Neurite e cortisone
Discussione avviata da Jango il 10 novembre 2017
Buongiorno, vorrei rivolgere gentilmente una domanda all’oculista.
Intanto preciso che ho fissato un appuntamento con un oculista e con un neurologo, tuttavia ho da attendere ancora un paio di settimane e mi farebbe un enorme cortesia se potesse sciogliermi un dubbio.
Causa un malassorbimento grave ho avuto vari problemi di salute, ora il malassorbiento è stato curato e ho un miglioramento del sintomi su tutti i fronti. Tuttavia la vista continua a peggiorare... OCT, lampada a fessura e tutti gli altri esami mostrano un occhio sano, mentre i PEV danno un rallentamento del segnale nervoso.
Ho effettuato 3 settimane di deltacortene (25mg die la prima settimana, 50mg die la seconda, 100mg die per 2 giorni, e poi gli ultimi 3 giorni a scalare), e effettivamente ho riscontrato un miglioramento a livello cromatico (i gialli ed i rossi sono tornati), ma un netto peggioramento a livello di acuità visiva. Ho quindi rieseguito i PEV (a distanza di 2 mesi dal precedente esame di Settembre), ed è stato riscontrato un peggioramento. Mi è quindi stato consigliato di rivolgermi ad un neurologo per risonanza magnetica per vedere lo stato della guaina mielinica.

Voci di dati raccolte
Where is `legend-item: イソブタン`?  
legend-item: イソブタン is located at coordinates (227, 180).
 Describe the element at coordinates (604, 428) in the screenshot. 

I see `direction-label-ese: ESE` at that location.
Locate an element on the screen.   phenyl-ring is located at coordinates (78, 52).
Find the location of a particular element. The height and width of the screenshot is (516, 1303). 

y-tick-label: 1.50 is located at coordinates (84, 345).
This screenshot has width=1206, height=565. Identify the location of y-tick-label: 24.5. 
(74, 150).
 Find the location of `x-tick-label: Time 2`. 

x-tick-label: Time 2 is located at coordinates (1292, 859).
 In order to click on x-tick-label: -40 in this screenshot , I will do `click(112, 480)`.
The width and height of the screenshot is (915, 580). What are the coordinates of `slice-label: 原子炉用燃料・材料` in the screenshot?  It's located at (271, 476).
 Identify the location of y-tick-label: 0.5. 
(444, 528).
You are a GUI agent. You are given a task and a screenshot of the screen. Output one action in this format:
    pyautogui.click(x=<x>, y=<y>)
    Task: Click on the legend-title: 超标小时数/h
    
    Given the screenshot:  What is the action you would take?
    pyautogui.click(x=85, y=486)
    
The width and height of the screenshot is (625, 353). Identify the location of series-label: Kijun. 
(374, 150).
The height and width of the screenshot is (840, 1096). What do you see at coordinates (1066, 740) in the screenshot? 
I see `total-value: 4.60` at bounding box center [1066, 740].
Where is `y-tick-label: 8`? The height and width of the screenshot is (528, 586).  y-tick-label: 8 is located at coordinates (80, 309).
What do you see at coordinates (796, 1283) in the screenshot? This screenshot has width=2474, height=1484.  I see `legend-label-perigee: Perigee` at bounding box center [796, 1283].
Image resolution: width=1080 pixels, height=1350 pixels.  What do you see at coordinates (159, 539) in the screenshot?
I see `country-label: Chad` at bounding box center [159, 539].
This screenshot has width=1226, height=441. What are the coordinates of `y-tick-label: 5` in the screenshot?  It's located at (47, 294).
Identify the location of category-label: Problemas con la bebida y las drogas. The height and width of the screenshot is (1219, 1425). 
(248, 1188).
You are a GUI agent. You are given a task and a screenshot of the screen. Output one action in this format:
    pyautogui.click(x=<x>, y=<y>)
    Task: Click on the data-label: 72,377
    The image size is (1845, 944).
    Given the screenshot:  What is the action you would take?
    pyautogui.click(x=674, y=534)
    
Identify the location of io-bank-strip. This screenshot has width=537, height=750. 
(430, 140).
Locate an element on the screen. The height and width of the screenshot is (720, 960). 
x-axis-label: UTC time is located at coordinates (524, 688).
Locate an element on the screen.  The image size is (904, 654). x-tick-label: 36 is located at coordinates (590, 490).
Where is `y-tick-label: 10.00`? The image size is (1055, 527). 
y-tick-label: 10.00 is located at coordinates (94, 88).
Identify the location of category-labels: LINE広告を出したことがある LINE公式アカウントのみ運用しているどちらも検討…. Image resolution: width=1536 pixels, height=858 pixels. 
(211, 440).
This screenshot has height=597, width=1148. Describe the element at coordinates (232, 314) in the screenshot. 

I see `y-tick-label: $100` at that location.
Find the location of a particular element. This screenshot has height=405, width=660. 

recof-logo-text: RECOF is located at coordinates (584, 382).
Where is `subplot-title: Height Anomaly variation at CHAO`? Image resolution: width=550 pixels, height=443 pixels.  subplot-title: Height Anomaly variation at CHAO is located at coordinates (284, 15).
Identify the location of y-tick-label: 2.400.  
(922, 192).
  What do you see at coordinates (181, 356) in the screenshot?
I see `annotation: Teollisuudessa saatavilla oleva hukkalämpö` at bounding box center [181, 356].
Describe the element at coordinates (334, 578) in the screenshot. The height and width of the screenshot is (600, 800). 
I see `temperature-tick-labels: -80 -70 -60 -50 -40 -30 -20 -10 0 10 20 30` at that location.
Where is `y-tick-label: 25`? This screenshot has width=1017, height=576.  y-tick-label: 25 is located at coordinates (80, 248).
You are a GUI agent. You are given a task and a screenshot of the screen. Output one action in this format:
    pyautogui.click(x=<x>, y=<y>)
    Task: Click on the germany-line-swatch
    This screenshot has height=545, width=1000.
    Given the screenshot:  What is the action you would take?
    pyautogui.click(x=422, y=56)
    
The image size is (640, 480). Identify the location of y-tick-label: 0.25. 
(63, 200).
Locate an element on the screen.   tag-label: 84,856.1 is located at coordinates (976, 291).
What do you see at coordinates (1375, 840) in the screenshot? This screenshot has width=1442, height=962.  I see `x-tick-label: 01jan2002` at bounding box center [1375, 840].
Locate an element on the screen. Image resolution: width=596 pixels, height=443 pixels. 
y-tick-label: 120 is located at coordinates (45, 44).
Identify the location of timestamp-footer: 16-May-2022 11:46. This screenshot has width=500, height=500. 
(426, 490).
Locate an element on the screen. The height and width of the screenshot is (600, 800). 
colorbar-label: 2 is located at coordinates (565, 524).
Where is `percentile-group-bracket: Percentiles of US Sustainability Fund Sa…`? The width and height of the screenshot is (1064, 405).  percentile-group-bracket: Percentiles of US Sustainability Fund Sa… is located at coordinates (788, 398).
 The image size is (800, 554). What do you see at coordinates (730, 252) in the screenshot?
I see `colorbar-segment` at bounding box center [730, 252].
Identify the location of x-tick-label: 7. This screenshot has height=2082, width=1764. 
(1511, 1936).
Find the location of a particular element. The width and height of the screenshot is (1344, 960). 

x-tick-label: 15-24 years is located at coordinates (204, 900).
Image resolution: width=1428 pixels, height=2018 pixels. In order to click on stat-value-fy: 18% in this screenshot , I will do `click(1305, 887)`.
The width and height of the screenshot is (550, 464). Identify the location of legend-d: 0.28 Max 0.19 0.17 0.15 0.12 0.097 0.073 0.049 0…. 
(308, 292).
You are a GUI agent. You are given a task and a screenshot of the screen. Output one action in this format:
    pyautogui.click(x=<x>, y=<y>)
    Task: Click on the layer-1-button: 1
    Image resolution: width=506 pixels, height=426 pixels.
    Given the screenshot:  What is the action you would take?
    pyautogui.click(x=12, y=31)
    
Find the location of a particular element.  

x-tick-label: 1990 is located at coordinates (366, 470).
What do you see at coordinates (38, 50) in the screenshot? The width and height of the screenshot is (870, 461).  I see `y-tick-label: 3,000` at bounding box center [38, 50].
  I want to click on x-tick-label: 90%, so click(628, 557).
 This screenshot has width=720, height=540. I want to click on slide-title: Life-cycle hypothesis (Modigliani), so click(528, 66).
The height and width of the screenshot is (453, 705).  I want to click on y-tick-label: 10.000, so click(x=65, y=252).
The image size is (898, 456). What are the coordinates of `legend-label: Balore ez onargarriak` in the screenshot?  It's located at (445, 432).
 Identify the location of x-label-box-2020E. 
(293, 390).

COSA PRODURRE: Prosegui il messaggio sulla neurite e il cortisone partendo subito dopo l'ultima frase riportata.

RISPOSTA ALL'ESERCIZIO:
Sono piuttosto confuso, i colori migliorano ma il visus peggiora (vedo sfocato da lontano, da molto vicino, e vedo sdoppiato in verticale); tuttavia se metto gli occhiali (leggera miopia e astigmatismo) vedo meglio. E’ normale in un contesto di sofferenza da nervo ottico o di sguainamento? O dovrei semplicemente vedere male, senza miglioramenti con le lenti?
La vista ormai è un anno che ha un lento e costante peggioramento e il cortisone non ha fatto che peggiorarla... a cosa può essere dovuto?
Grazie di una eventuale risposta, buon inizio settimana!